**MATERIAL PROVIDED**
┌────────

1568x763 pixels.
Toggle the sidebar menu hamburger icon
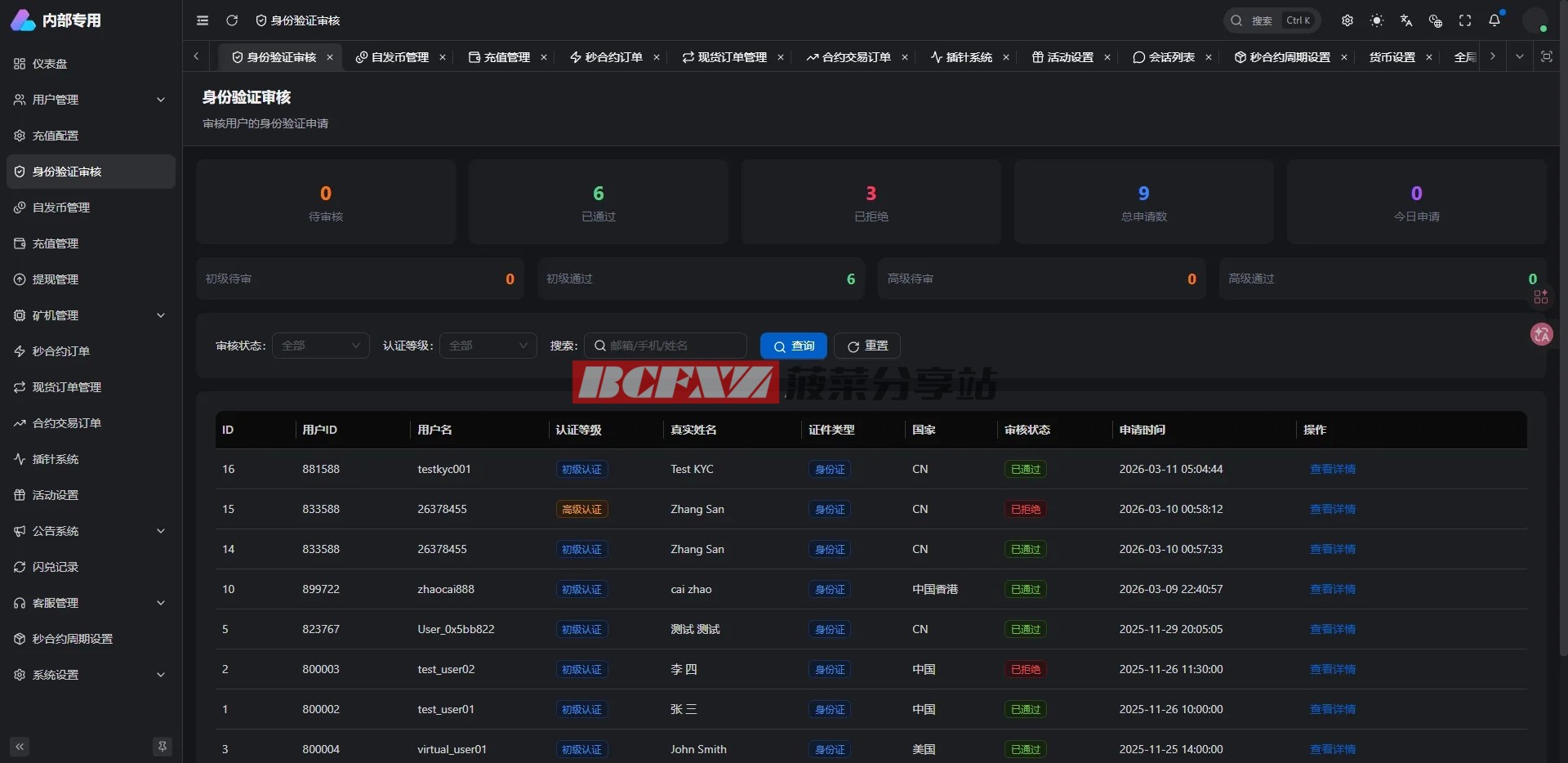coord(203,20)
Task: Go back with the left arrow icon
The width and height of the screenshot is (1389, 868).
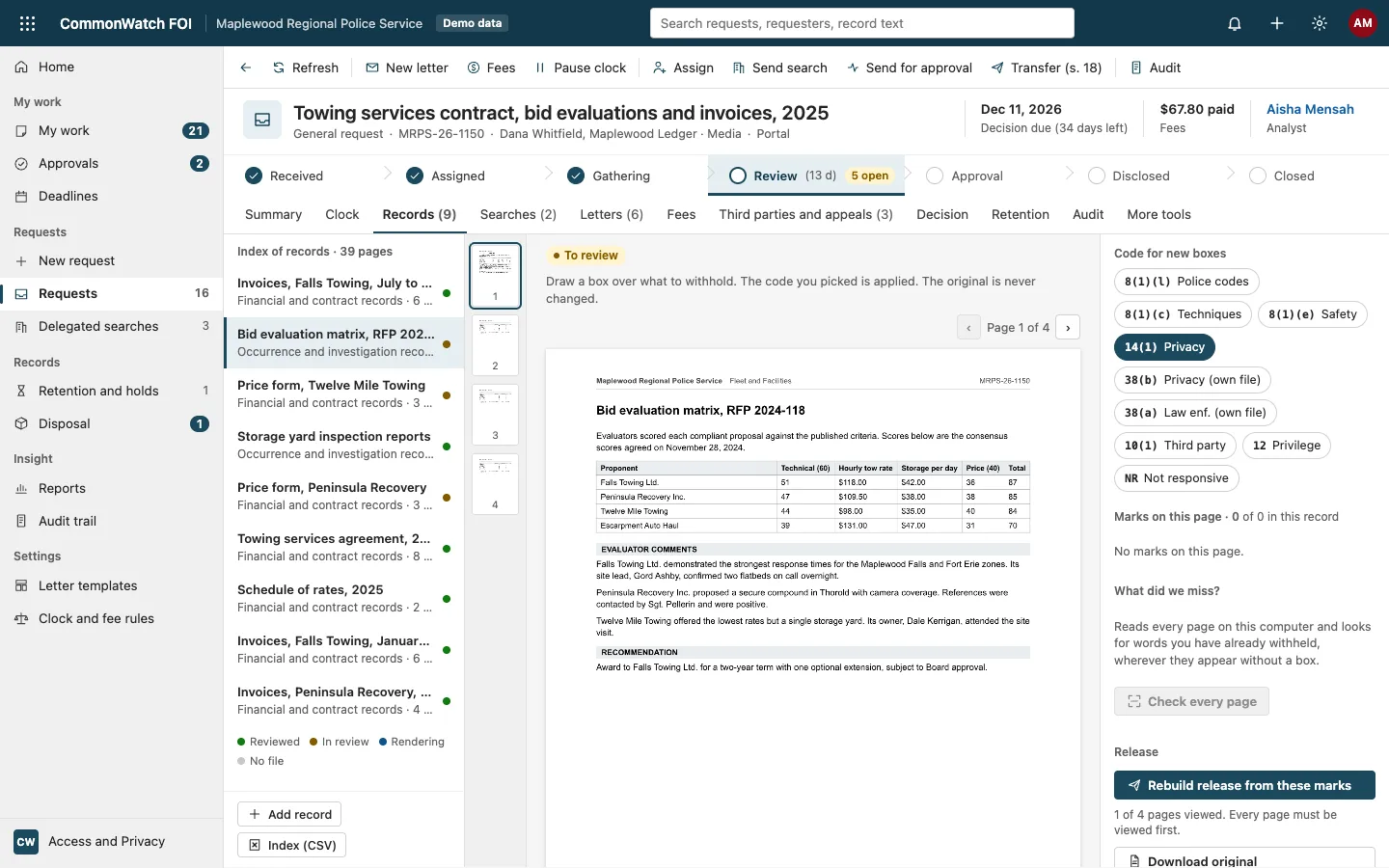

└────────
┌────────

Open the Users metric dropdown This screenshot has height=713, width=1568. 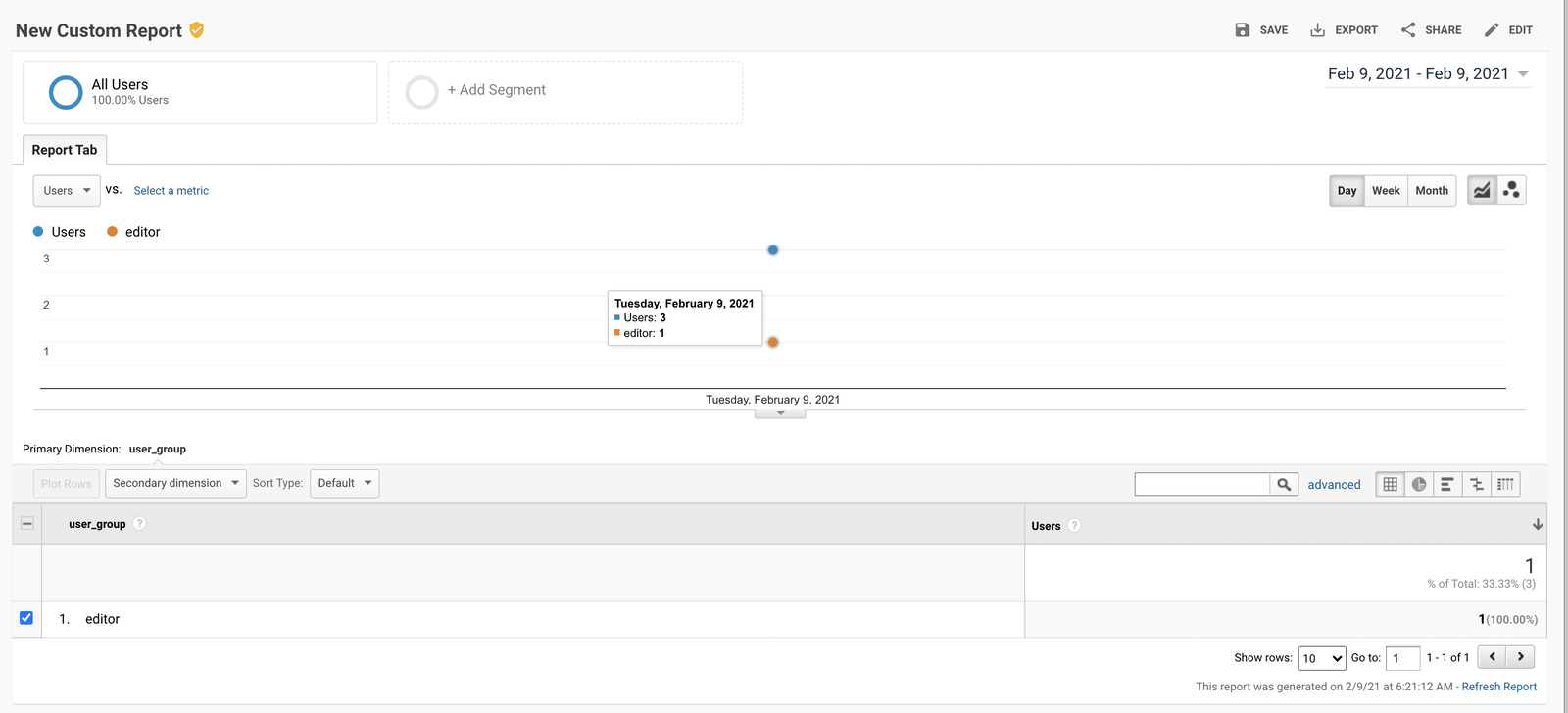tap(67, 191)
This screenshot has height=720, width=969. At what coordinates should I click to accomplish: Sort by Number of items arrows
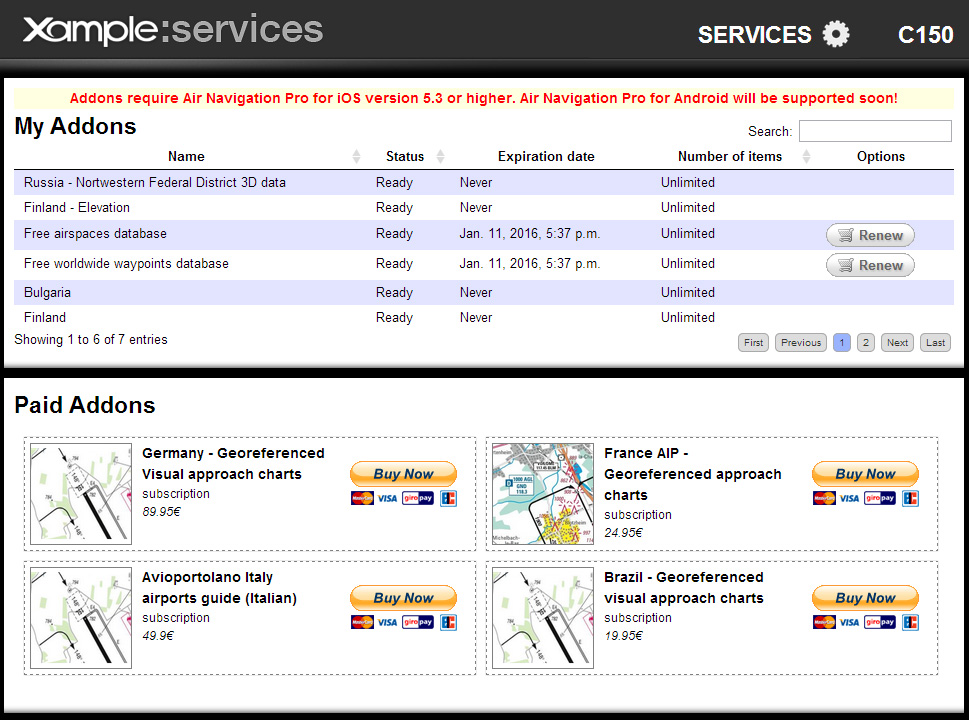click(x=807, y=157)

└────────

**TASK STATEMENT**
Having found the line with "Toggle the sidebar menu hamburger icon" and the line with "The width and" in the material above, write out exactly those two and every line between, leaving the pictures out.

**FINAL ANSWER**
Toggle the sidebar menu hamburger icon
coord(203,20)
Task: Go back with the left arrow icon
The width and height of the screenshot is (1389, 868).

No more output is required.